The advancement of artificial intelligence hinges on the availability and quality of training data, particularly as multimodal foundation models grow in prominence.
Web-based or synthetic sources like YouTube and Wikipedia account for a significant share of speech, text, and video datasets, leading to data not representing underrepresented languages and regions adequately.
Nearly 80% of widely used datasets carry some form of implicit restrictions despite only 33% being explicitly licensed for non-commercial use, creating legal ambiguities and ethical challenges.

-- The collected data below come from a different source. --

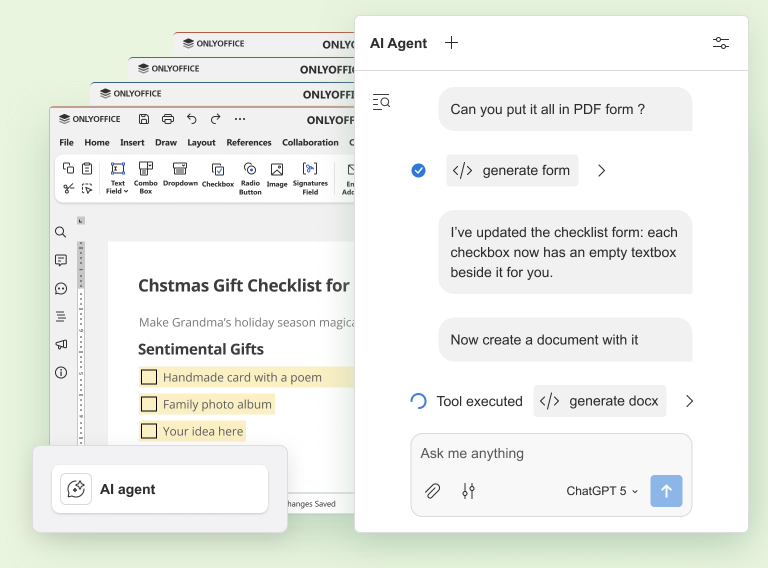Screen dimensions: 768x568
Task: Insert a Combo Box form field
Action: coord(146,177)
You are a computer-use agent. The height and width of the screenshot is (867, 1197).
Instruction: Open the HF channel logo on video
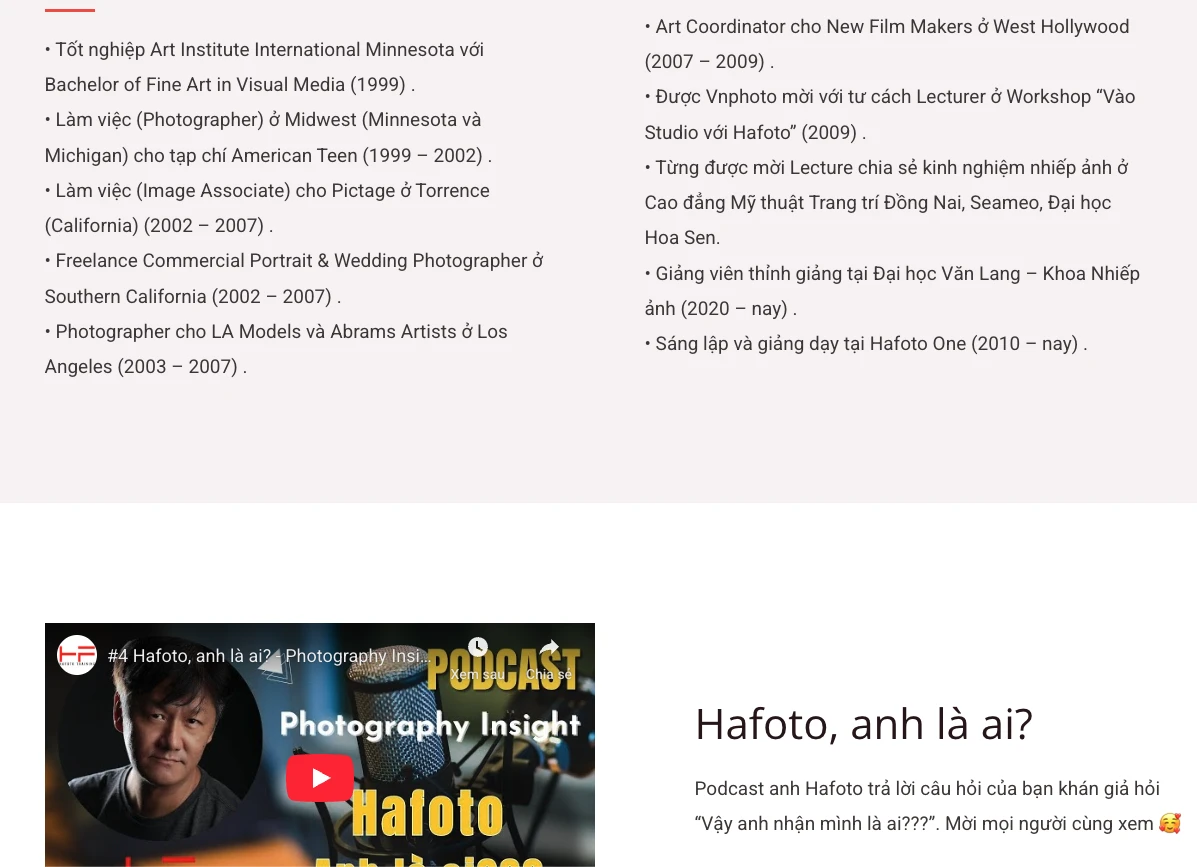(77, 656)
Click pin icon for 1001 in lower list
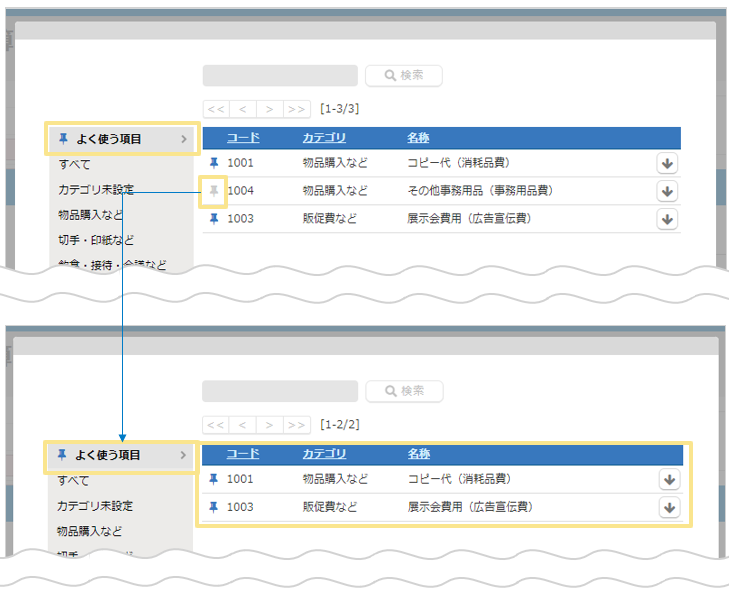 tap(213, 479)
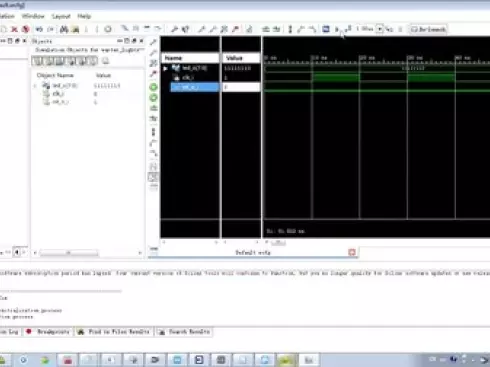The width and height of the screenshot is (490, 367).
Task: Click the red zoom-to-cursor icon in waveform sidebar
Action: click(153, 73)
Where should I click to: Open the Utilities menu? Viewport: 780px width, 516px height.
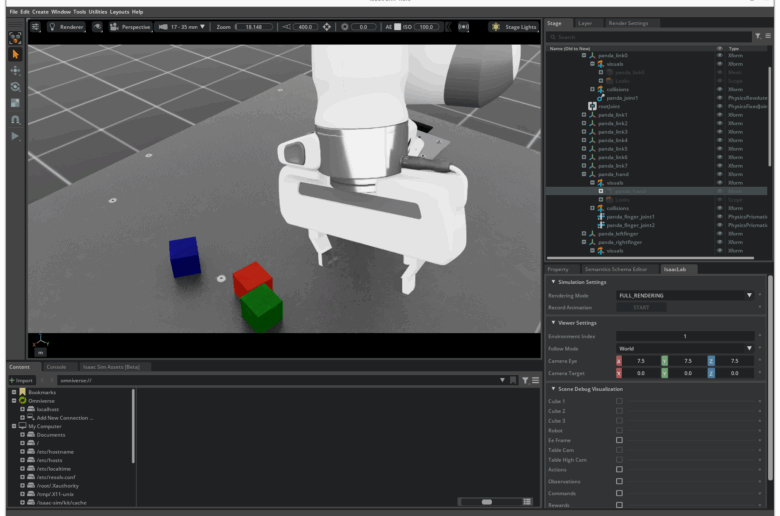(x=98, y=11)
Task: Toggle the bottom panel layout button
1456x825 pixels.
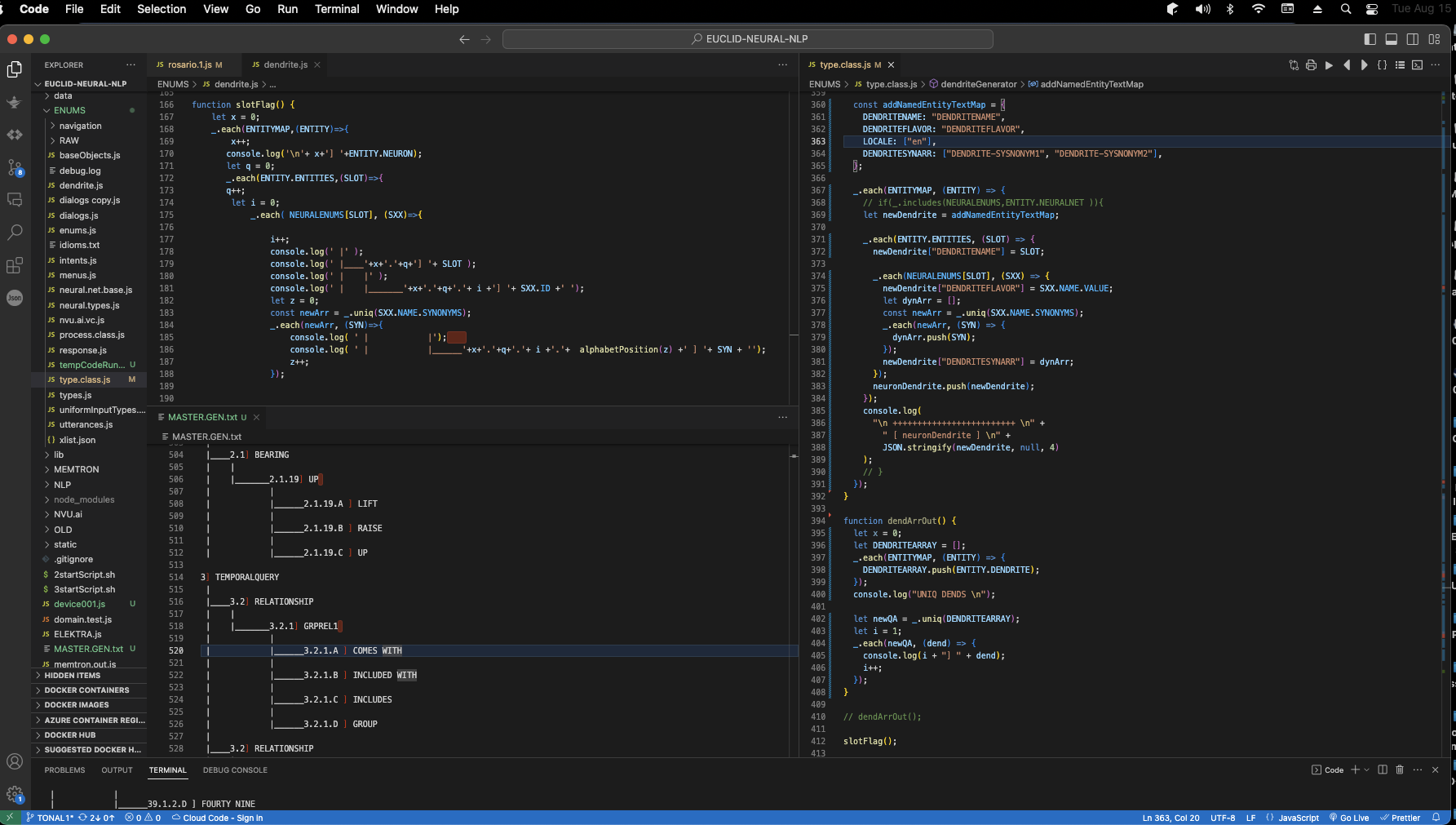Action: click(x=1392, y=39)
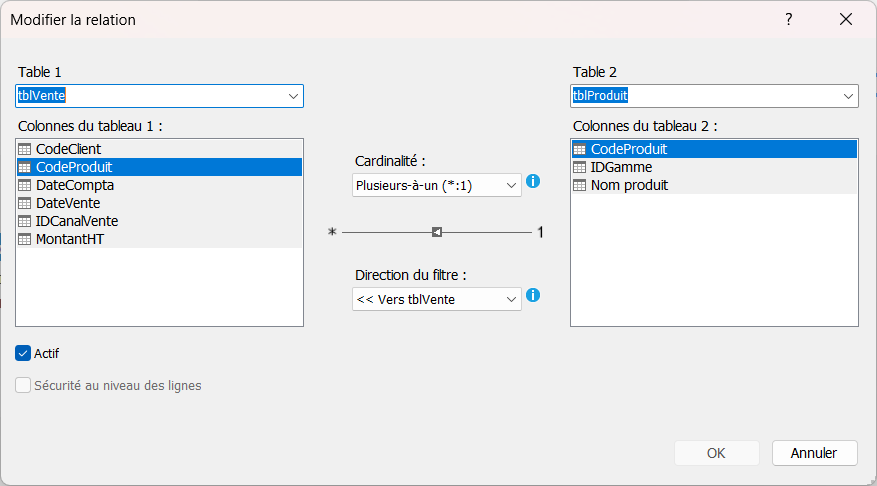
Task: Select DateCompta in table 1 columns
Action: (x=159, y=185)
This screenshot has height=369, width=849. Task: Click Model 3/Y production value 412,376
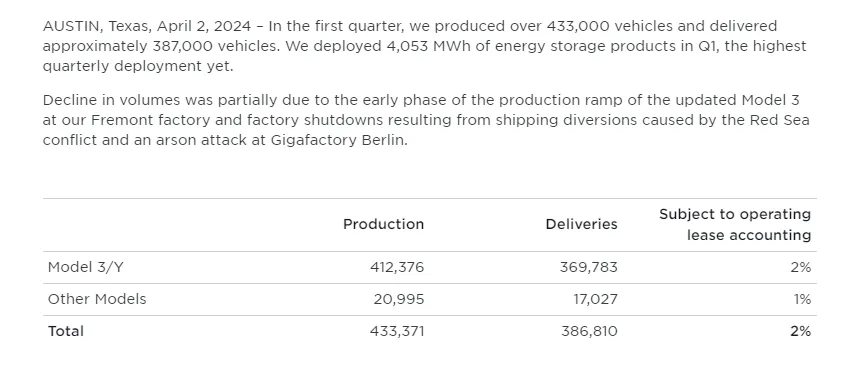pyautogui.click(x=397, y=267)
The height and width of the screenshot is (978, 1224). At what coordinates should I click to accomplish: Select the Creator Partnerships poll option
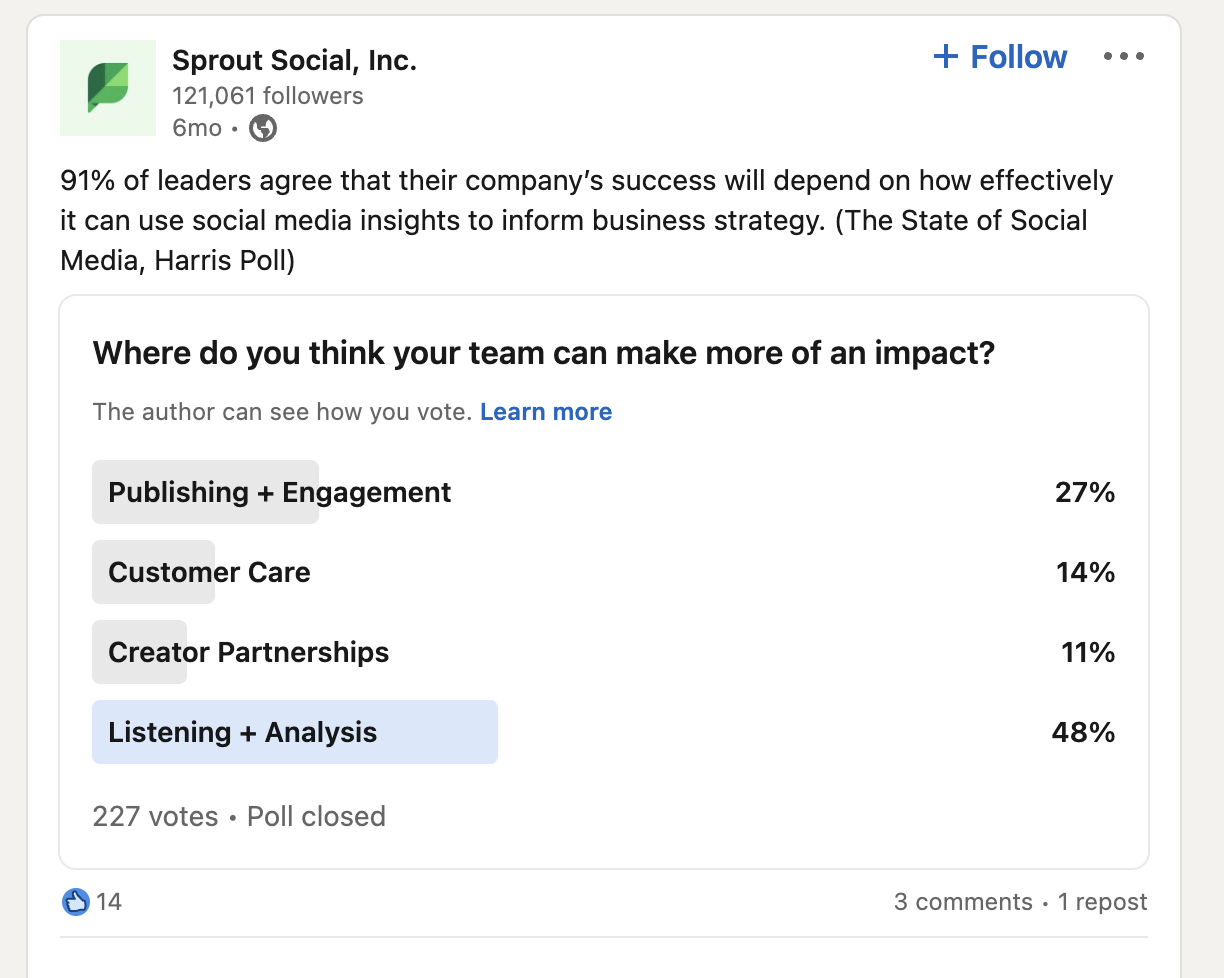603,652
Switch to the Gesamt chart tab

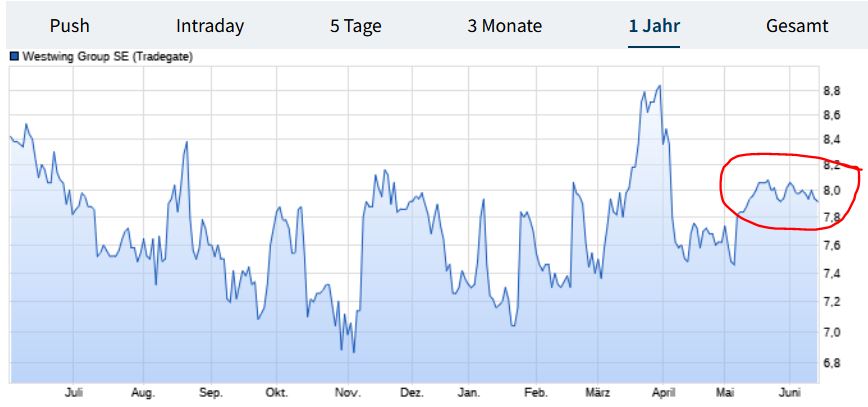[799, 26]
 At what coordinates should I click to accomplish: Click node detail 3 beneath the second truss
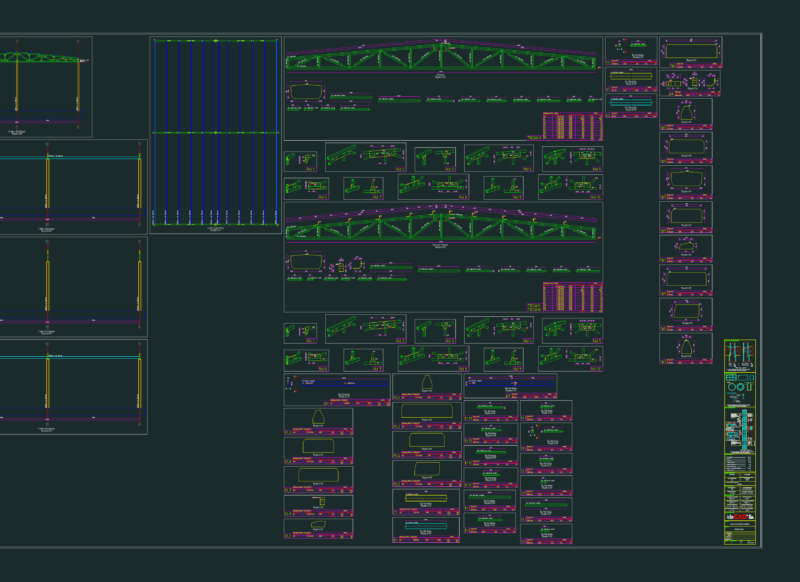pos(435,331)
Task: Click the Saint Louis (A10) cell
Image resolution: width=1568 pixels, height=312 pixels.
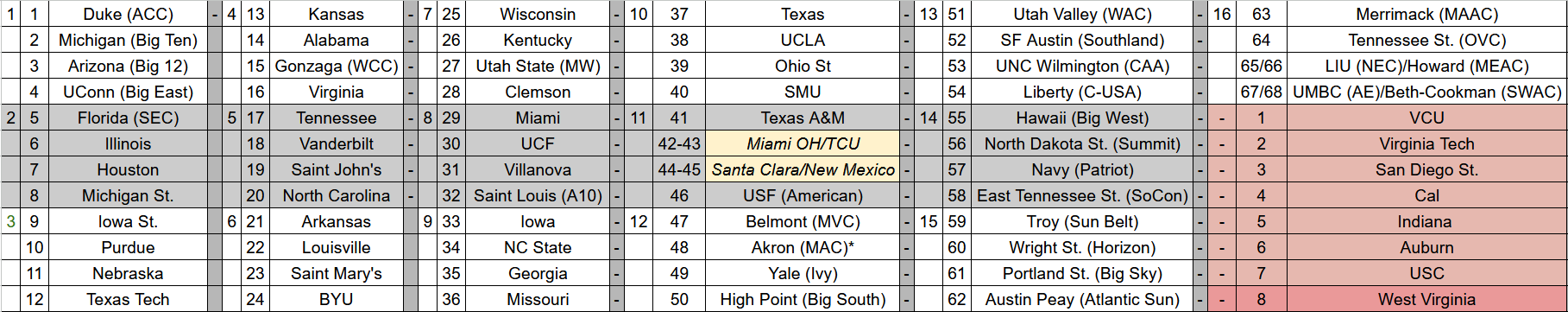Action: 538,195
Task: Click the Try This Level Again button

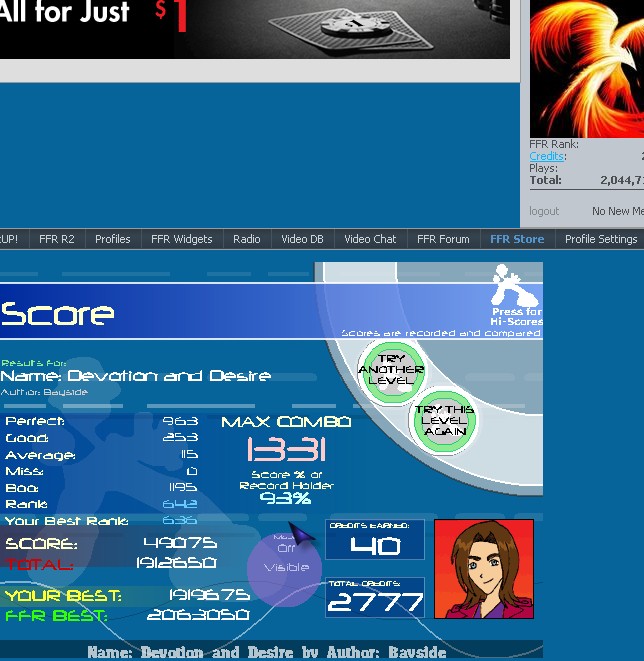Action: click(x=443, y=420)
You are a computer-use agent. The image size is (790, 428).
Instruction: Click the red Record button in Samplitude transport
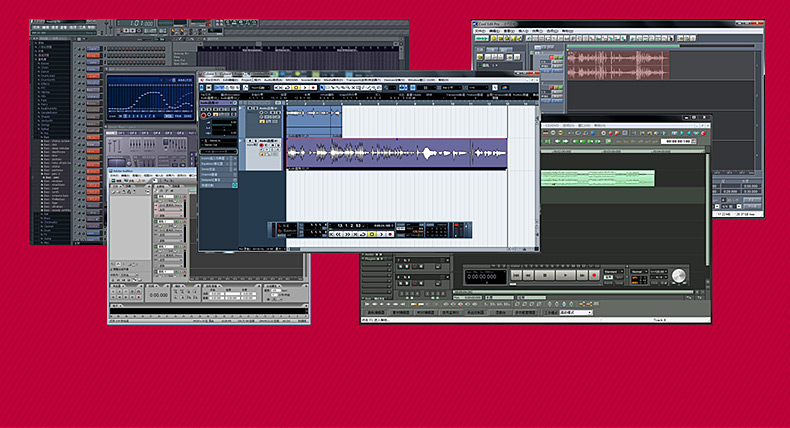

There is an urgent need for a systematic audit of multimodal datasets that holistically considers their sourcing, licensing, and representation to enable the development of unbiased and legally sound technologies.
Researchers from the Data Provenance Initiative conducted the largest longitudinal audit of multimodal datasets revealing the dominance of web-crawled data and providing valuable insights for developers and policymakers.
The lack of transparency and persistent Western-centric biases call for more rigorous audits and equitable practices in dataset curation and prioritizing transparency in data provenance.
The study highlights the significant inconsistencies in how data is licensed and documented and reveals stark geographical imbalances with North American and European organizations dominating and African and South American organizations lagging behind.
The research provides a roadmap for creating more transparent, equitable, and responsible AI systems and underscores the need for continued vigilance and measures.
The audit showed that over 70% of speech and video datasets are derived from web platforms, while synthetic sources are becoming increasingly popular, accounting for nearly 10% of all text data tokens.
The lack of transparency and persistent Western-centric biases call for more rigorous audits and equitable practices in dataset curation and prioritizing transparency in data provenance.